Saint Mary’s is more than just a degree, it is an experience. Nowhere on my degree will it indicate that I lived in a Brothers’ community in New Zealand and taught high school math for three months, nowhere will it show that I travelled to Houston to support the men’s basketball team in the Sweet 16, nowhere will it show that I once climbed Halfdome in a snowstorm with one of my best friends from Saint Mary’s.

My father said the fun part of life is next, and I hope he’s right. But I also hope, for each of us, that some of the fun part of life has already gone by, and that today is one of the most fun parts we’ve ever experienced.

As we now move to a new phase of our lives, I also think of the admonition my father left me with, to hang on and enjoy the ride. Life is full of obstacles, and most of us probably have no real idea what we are about to get into. Law school, grad school, med school, business, volunteering, living on our parents’ couch until we figure things out; there is a lot of uncertainty in our futures, and those uncertainties come with trials. But, as Father Souza says, these trials are life. Every time one is passed, another blocks the way. The challenge is to stop looking at life as an obstacle course and rather to see it as a roller coaster.
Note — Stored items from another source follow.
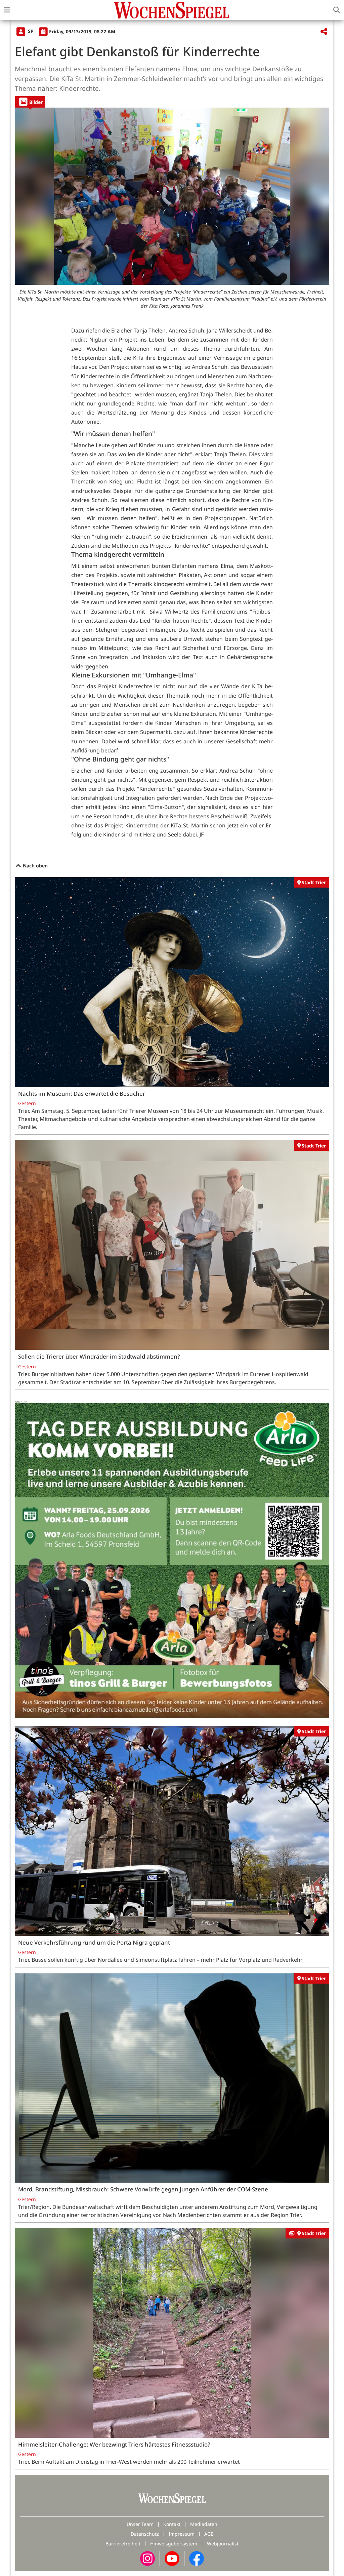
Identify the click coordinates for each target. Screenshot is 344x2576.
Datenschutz (145, 2534)
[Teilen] (323, 31)
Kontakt (171, 2524)
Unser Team (140, 2524)
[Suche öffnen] (336, 10)
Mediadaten (203, 2524)
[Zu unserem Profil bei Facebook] (196, 2558)
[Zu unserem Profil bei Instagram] (147, 2558)
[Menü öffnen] (7, 10)
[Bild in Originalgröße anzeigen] (172, 196)
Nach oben (35, 865)
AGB (209, 2534)
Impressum (182, 2534)
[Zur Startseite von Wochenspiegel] (171, 10)
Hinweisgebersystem (173, 2543)
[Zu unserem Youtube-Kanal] (172, 2558)
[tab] (30, 102)
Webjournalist (223, 2543)
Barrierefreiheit (122, 2543)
Like a roller coaster, life has peaks and valleys, long climbs and fast drops, sometimes it even goes upside down. These so-called obstacles are what make the roller coaster interesting. They make it what it is. When the ride finally ends, the parts we remember are the parts where we were scared or excited, startled or tossed around in our seats. They are the parts where we had to hold on the hardest and, when we look back, they’re the parts we smile about. So like my father said, “hold on and enjoy the ride.”

Now, my classmates have all been in seminar enough to be wondering at this point when I will finally get back to the original question: what does all this have to do with the point of an education? Go back to Ed Biglin’s $160,000 degree. If the point of an education were just to learn the stuff in the textbook, we would all have skipped the tests and taken the diploma.
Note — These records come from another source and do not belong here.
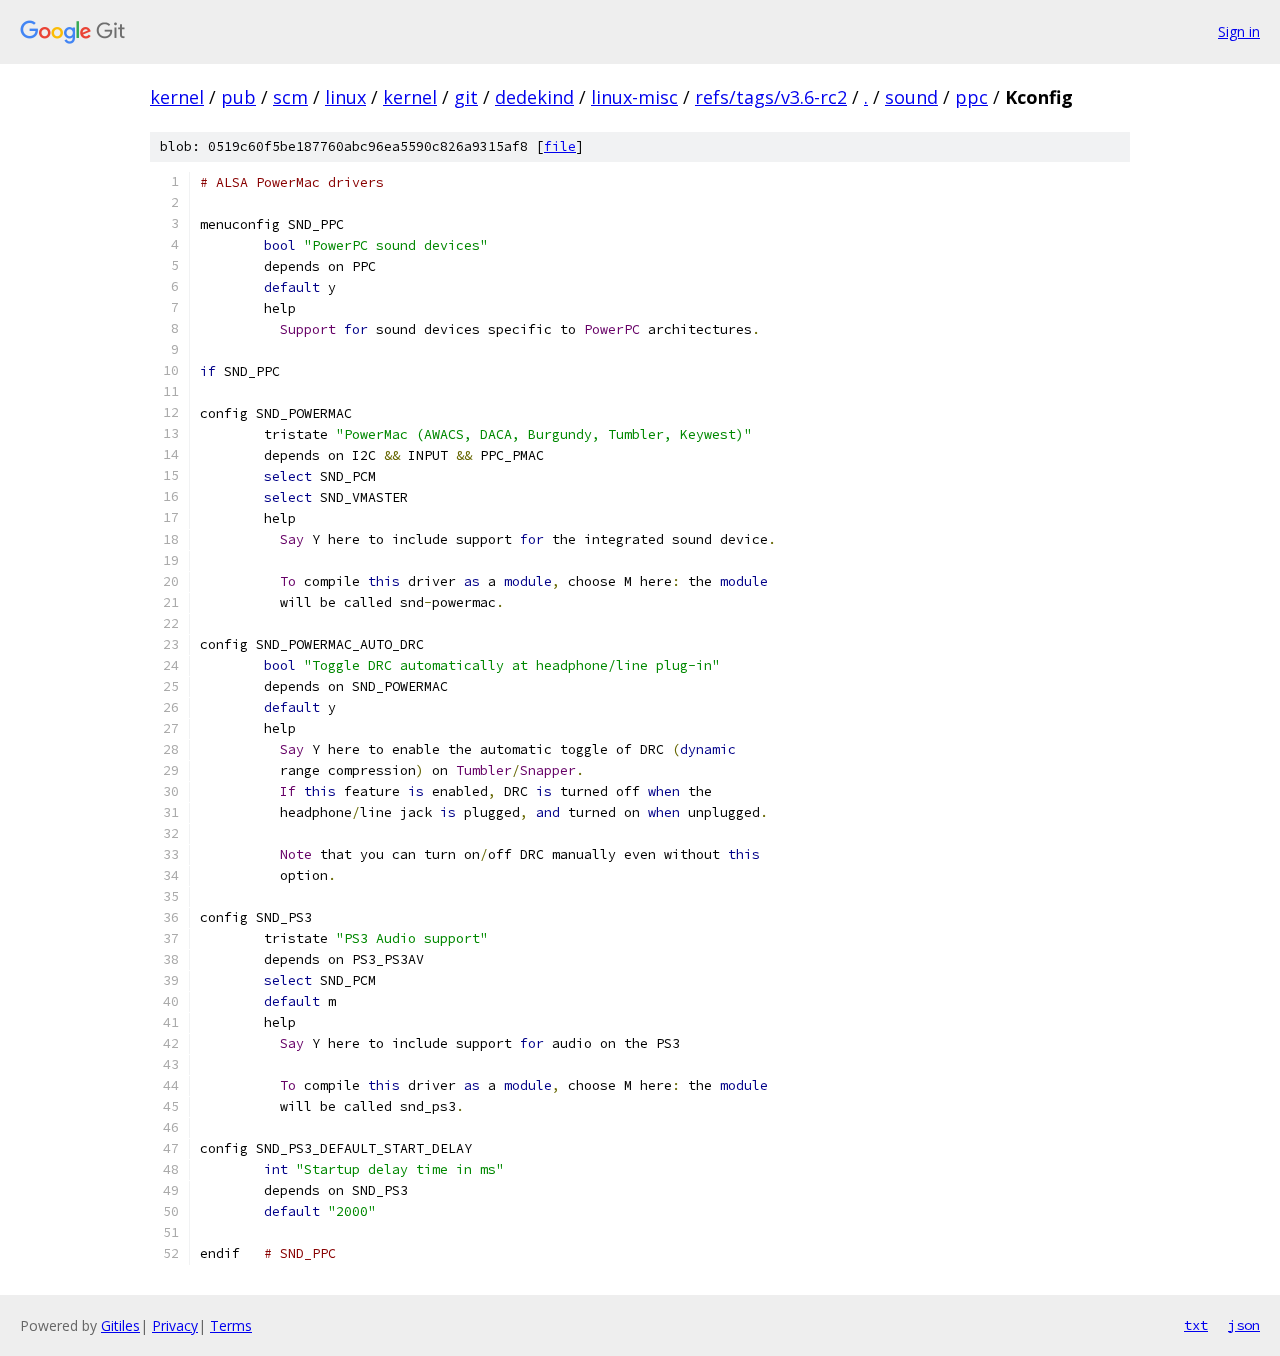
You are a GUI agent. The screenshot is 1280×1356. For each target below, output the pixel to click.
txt (1196, 1325)
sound (911, 97)
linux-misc (634, 97)
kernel (177, 97)
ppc (971, 97)
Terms (231, 1325)
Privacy (175, 1325)
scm (290, 97)
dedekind (534, 97)
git (466, 97)
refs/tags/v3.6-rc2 (771, 97)
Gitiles (120, 1325)
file (560, 146)
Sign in (1239, 31)
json (1244, 1325)
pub (238, 97)
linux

Instead, we toughed out years of hard work so that we could have an experience, so that we could add some twists and turns to our roller coaster, and that is the point of an education. To talk about being a life-long learner, you really have to talk about roller coaster construction, because the education is in the obstacles, and you are not just on the ride, you are building it.

Before I give up this place of honor, there’s one more thing I want to say to you all. I can see behind you to all the parents, grandparents, aunties, uncles, sisters, brothers, cousins, nieces, nephews, friends and supporters sitting in the stadium, and I know that not a single person who will walk across this stage got here all by him- or her-self. Whether your parents, your high school teachers, a Saint Mary’s donor, a staff member or a professor, whoever it is, make sure that soon, before the novelty of today wears off, you call those people, you send them a card, you do what it takes to let them know how thankful you are. For my family out there, please know that I am thankful for you. And for my classmates sitting before me, this could all have been a lot different, but I enjoyed the ride. Congratulations class of 2010, and thank you.